Nan was very superstitious, because of her I still break eggshells to stop the seawitch's using them to sink boats lol One day I'll have to list her superstitions and see if anyone else has heard of them.
I just love the feeling of forming a personal relationship with a wild creature, personally! Or even just getting to know one
by observing it, even if it doesn't see me as an individual too. But I'm getting daily joy from this robin's interest in me.
As CN suggests, crushed eggshells are great for compost. How do the sea witches use them to sink boats? I have a vague memory of that one, must look back at the sea legends books I spent a lot of time with in my childhood. Definitely do make that list. It would be a winner like those books of old wives' garden lore, kitchen lore, etc.
There are the flocking robins of north America, shaped like our blackbirds (thrush family), brown with a red tummy. Then there are the smaller British robins famliar on Christmas cards, solitary birds, very round with a very thin beak which is almost needle-like (an insect-eater's beak); red throat/chest (the French 'rouge-gorge' means 'red throat'). And one of the most beautiful songs; even their alarm calls aren't harsh.

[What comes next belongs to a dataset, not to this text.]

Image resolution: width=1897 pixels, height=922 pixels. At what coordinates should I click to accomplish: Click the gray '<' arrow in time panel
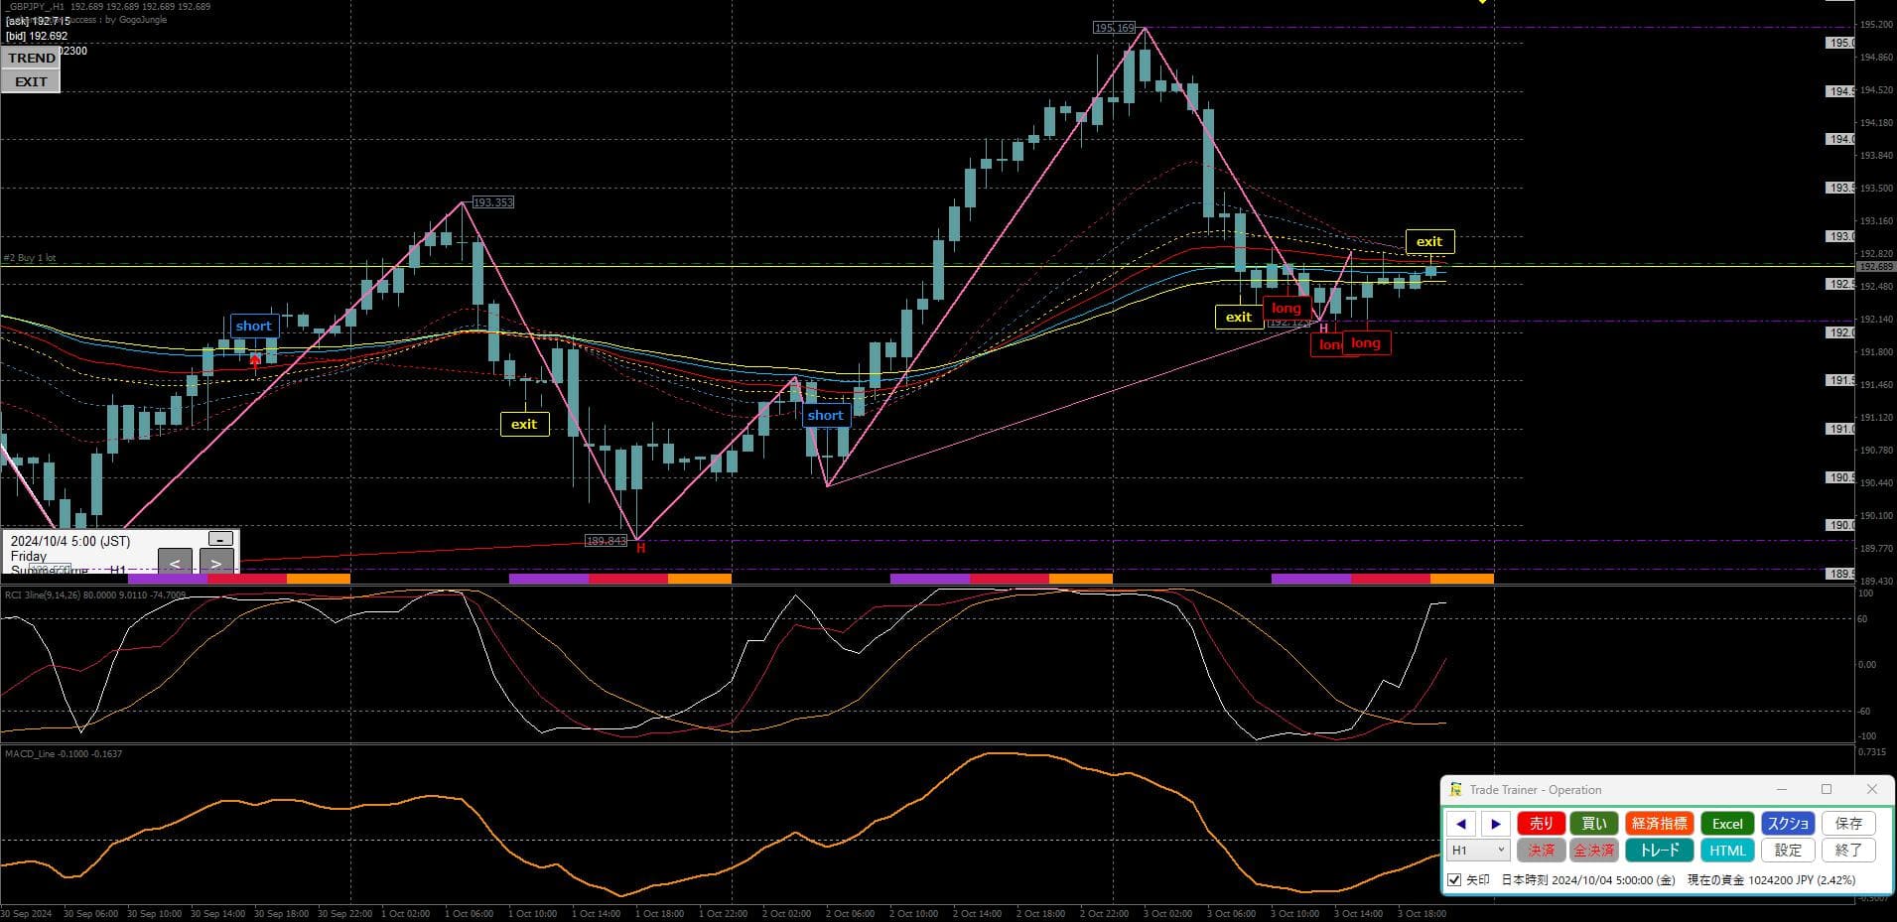pos(175,563)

I don't know the temperament of the flocking kind but I gather they migrate? Ours are thought of as British birds though some are seasonal, we have more in the winter as they spend summers in Scandinavia, and others are here year-round. But people don't know that, we all think they just live here.
Very territorial, I read that Britain is divided into a patchwork of robins' personal territories, every inch belonging to a robin but none overlapping as each is very strict about defending his patch! I shouldn't just be saying "his" because they're also one of the few small birds in which the female also sings (and of course most birdsong is about seeing rivals off; we have fences and hedges, they have song).
Anyway to get back on topic - not quite about birds entering the house, but indoors - I know one garden centre with a café/restaurant that's always full of small birds, mainly finches - not unusual around café tables which are a good source of crumbs, but this is indoors. I've never seen anyone seeming to mind. And what I can't make sense of is that the floor isn't covered with bird poo.
I was thinking again about the meaning when we have an encounter with a bird. I've always heard they bring messages, but then was thinking as I would "drill down" into the possibilities for a card that was tricky to interpret. I thought, surely, migratory birds would relate to paths that we can follow by instinct - knowledge that doesn't use the intellect but which we "just know" bypassing thought - and perhaps life being on its ordained path, the rightness of things moving inevitably in their proper direction, like the sense of the Star card which uses that "everything has its time" sense. Am I making sense to anyone? When this occurred to me it felt intuitively more natural ("right") to me than the messenger thing - maybe that's just for me though.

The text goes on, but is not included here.